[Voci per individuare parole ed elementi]
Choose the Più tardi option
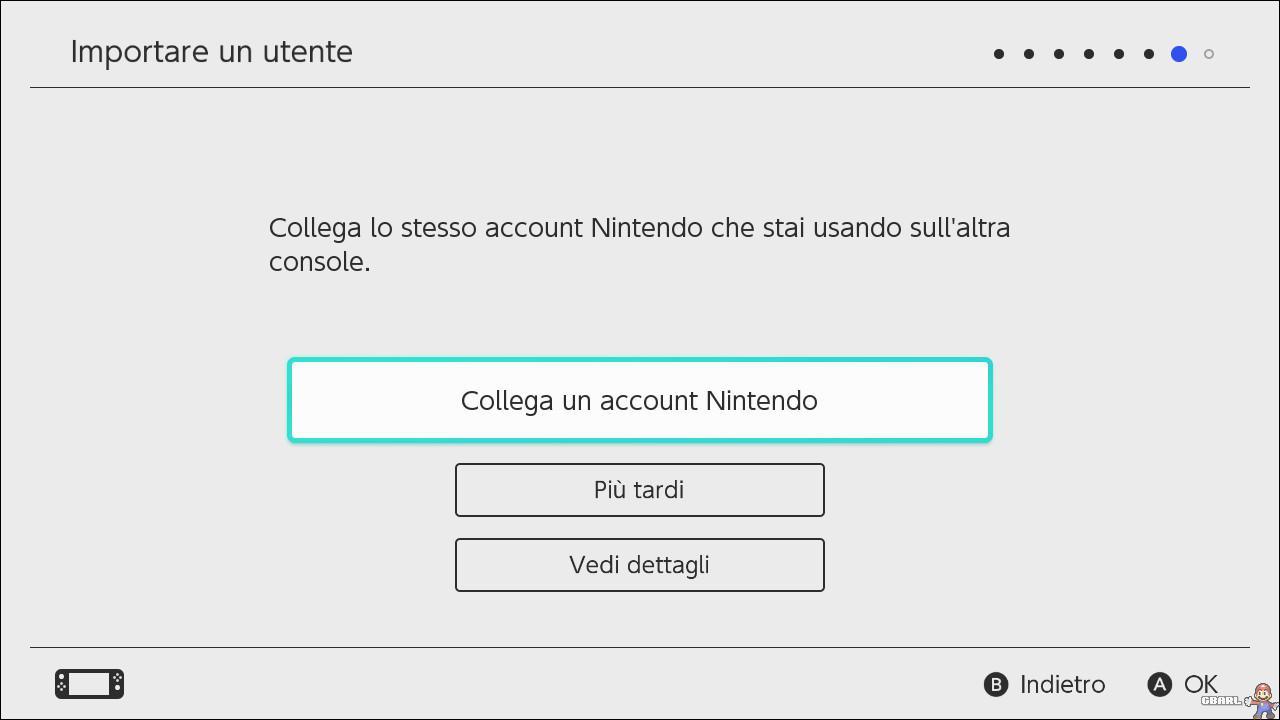Viewport: 1280px width, 720px height. click(x=640, y=490)
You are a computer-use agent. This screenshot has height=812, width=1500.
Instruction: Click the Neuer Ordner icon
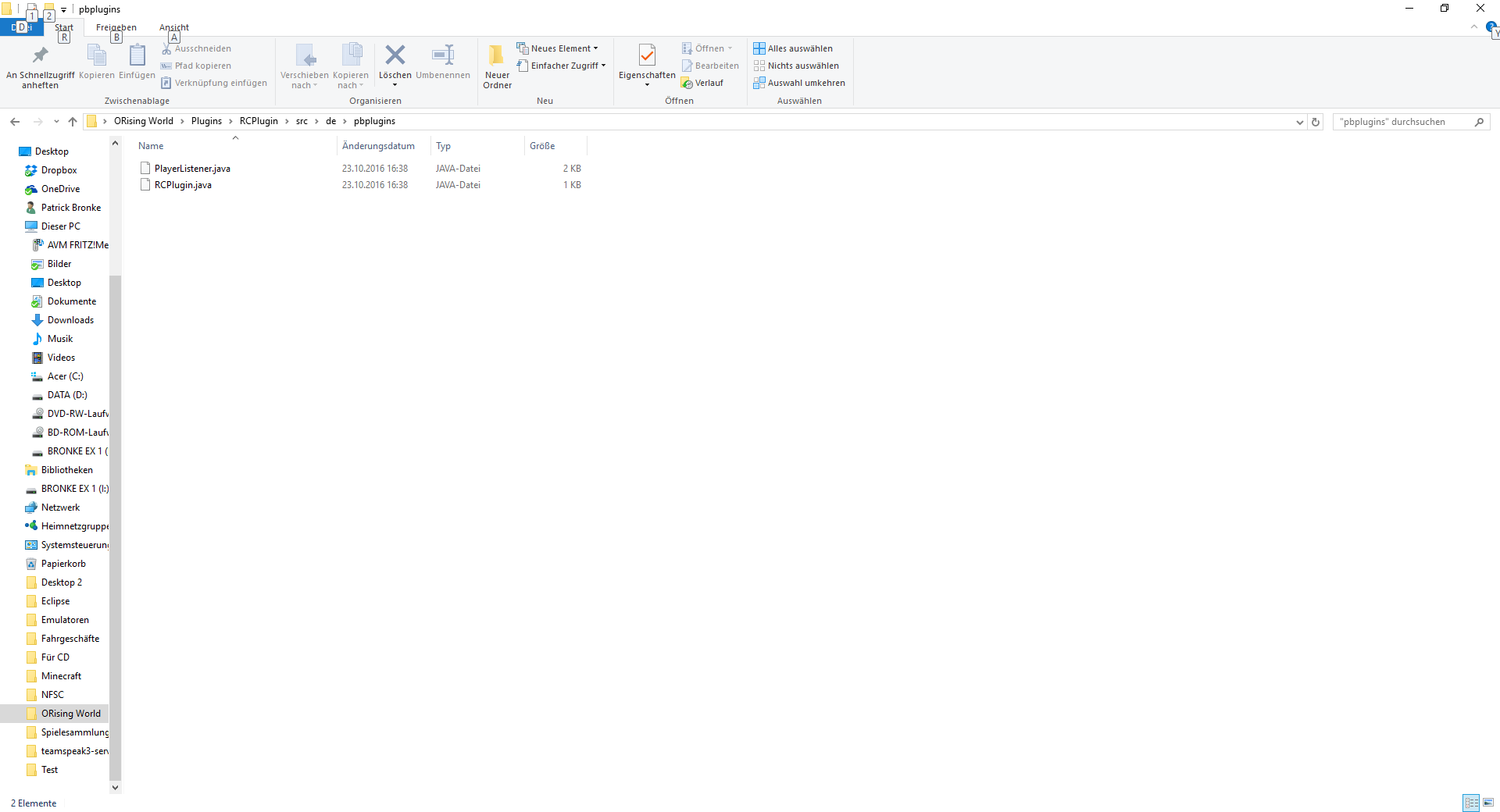[x=497, y=55]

» **Requisiti dell'attività**
Aggiorna tutte le voci sostituendo "Neuer Ordner" con "Nuova cartella" e lasciando invariato tutto il resto. Per favore, ometti le immagini.

» **Risultato**
Choose the Più tardi option
Viewport: 1280px width, 720px height. click(x=640, y=490)
You are a computer-use agent. This screenshot has height=812, width=1500.
Instruction: Click the Nuova cartella icon
[x=497, y=55]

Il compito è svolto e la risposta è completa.